§ Task goal: Can you retype only the lines from the one with "Given: Click help icon next to 注册地址" through the final line of the material, exactly as given?

§ Data provided:
---
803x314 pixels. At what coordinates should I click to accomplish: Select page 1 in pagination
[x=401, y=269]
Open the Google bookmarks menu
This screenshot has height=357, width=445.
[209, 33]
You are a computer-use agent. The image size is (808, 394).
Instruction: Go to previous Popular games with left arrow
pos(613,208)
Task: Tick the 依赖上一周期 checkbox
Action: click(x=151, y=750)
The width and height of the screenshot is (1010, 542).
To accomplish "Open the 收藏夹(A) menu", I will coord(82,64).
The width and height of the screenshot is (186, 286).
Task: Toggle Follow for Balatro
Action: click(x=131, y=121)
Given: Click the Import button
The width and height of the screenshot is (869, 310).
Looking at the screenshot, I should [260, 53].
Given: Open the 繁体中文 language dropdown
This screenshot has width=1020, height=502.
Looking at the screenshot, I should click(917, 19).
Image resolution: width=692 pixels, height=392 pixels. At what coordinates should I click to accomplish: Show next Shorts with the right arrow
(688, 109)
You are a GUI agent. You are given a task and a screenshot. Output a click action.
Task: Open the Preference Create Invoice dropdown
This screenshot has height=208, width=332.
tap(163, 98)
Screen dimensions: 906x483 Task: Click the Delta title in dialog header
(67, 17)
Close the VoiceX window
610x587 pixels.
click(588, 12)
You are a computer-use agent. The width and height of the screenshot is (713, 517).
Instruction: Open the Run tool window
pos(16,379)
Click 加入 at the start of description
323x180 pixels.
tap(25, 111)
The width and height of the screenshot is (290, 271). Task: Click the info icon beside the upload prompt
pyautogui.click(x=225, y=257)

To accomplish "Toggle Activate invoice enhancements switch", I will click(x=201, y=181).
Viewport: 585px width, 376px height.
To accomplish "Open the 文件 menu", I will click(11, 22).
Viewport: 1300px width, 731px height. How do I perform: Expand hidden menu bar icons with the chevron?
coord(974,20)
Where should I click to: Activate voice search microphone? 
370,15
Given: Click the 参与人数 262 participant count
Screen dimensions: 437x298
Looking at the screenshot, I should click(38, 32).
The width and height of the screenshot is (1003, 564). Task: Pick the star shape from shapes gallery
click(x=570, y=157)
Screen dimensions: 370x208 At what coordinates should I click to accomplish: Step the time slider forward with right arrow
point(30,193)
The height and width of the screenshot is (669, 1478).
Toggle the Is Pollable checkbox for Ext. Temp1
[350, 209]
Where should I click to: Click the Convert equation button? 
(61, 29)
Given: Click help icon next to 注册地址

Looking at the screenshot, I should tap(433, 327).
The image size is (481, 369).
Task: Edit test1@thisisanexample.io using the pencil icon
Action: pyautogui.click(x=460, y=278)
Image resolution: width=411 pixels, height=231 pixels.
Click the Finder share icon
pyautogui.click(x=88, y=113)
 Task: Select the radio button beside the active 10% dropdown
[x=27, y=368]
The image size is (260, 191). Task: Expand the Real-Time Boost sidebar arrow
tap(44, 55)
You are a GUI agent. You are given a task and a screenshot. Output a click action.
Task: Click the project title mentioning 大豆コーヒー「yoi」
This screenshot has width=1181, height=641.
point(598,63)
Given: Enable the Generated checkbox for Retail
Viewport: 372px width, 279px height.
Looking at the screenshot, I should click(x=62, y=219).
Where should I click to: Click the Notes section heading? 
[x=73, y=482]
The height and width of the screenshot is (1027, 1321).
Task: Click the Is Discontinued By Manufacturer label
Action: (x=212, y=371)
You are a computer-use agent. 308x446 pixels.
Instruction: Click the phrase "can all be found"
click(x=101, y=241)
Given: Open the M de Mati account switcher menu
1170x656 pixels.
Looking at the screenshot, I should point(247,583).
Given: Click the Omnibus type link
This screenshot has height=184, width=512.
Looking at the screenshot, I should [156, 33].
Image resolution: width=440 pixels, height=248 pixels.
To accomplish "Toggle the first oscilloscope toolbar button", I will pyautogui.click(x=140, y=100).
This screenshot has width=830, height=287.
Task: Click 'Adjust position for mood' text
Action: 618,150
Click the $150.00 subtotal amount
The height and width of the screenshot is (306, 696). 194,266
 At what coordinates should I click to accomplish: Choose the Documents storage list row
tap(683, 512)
---
§ Output for this exercise:
Given: Click help icon next to 注册地址

Looking at the screenshot, I should tap(433, 327).
The image size is (481, 369).
Task: Edit test1@thisisanexample.io using the pencil icon
Action: pyautogui.click(x=460, y=278)
Image resolution: width=411 pixels, height=231 pixels.
Click the Finder share icon
pyautogui.click(x=88, y=113)
 Task: Select the radio button beside the active 10% dropdown
[x=27, y=368]
The image size is (260, 191). Task: Expand the Real-Time Boost sidebar arrow
tap(44, 55)
You are a GUI agent. You are given a task and a screenshot. Output a click action.
Task: Click the project title mentioning 大豆コーヒー「yoi」
This screenshot has width=1181, height=641.
point(598,63)
Given: Enable the Generated checkbox for Retail
Viewport: 372px width, 279px height.
Looking at the screenshot, I should click(x=62, y=219).
Where should I click to: Click the Notes section heading? 
[x=73, y=482]
The height and width of the screenshot is (1027, 1321).
Task: Click the Is Discontinued By Manufacturer label
Action: (x=212, y=371)
You are a computer-use agent. 308x446 pixels.
Instruction: Click the phrase "can all be found"
click(x=101, y=241)
Given: Open the M de Mati account switcher menu
1170x656 pixels.
Looking at the screenshot, I should point(247,583).
Given: Click the Omnibus type link
This screenshot has height=184, width=512.
Looking at the screenshot, I should [156, 33].
Image resolution: width=440 pixels, height=248 pixels.
To accomplish "Toggle the first oscilloscope toolbar button", I will pyautogui.click(x=140, y=100).
This screenshot has width=830, height=287.
Task: Click 'Adjust position for mood' text
Action: 618,150
Click the $150.00 subtotal amount
The height and width of the screenshot is (306, 696). 194,266
 At what coordinates should I click to accomplish: Choose the Documents storage list row
tap(683, 512)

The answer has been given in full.